There are some people who believe that Akhenaten's Grandad was Joseph but the only basis I can find for this belief is that if you slur your words and take advantage of the lack of vowels in Egyptian writing Yuya can sound a little like Yusuf.
Who are these idiots? They must believe in time travel as well because Juadaism predates Akhenhaton by over 400 years and from memory he only ruled for about 20 years anyway. His religious reforms were all swept away as soon as he died and did not have any influence in his time on other religions. It would be more probably to claim Akhenhatons religious views about one god were influended by Judaism.
Of the entire ME, the Mecca region alone of the Arabian Peninsula, had more than 300 gods at the time of Mohamed, with hundreds more that had died off over the centuries.
Metaphorical: Jerusalem was center of the world relative to the ME dustbowls that saw the birth of both Islam and Judaism at vastly different times. This is what we were discussing and these are what we were comparing, which is why we did not included Christianity in that comparison.
Mecca was on the pilgrim route, which makes it as you say far from a backwater, but only within the Arabian Peninsula, which itself was the backwater. Close to the Holy Land yet off the main overland trade routes (once you're in, turn around because no way through), with harsh terrain and a difficult environment, this was part of the reason it was left relatively undisturbed by invaders for so long. While the ME was a strategic post between Europe and the East, the Peninsula, and the Mecca region in particular (southwest), was off the East-West trade routes.

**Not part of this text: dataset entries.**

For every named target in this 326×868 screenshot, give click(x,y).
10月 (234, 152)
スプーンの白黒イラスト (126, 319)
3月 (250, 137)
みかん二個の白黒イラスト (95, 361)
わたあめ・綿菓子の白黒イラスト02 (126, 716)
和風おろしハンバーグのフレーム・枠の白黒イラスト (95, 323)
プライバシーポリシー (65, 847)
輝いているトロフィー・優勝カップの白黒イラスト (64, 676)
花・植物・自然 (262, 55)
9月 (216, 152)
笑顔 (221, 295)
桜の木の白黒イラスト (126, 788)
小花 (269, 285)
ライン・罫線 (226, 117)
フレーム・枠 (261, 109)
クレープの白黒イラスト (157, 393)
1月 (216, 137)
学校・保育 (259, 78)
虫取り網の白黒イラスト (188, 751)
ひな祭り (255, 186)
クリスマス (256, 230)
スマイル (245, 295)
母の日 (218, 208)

You have switched to comparing theologies, and arguing that they are similar as though continuing a discussion. Only, theology was not what we were discussing, rather the physical locations of their birth.Quote:
Christianity neither originated at the center of the world nor can Islam be understood in isolation from Christianity or Judaism. All three are aspects of the same fundamental religion, both Christianity and Islam are basically Jewish heresies or, more reasonably, an evolutionary growth of Judaism. Their history and beliefs should not be treated in Isolation.
Perhaps you would be better off talking to yourself as that way you can maintain full control of the discussion? Perhaps you should also delete the list of topics mentioned in your OP (which I foolishly assumed were topics to be discussed in this thread) and instead post a step-by-step plan of what you want discussed, the order in which it should be discussed, and the acceptable conclusions to be reached from the discussion.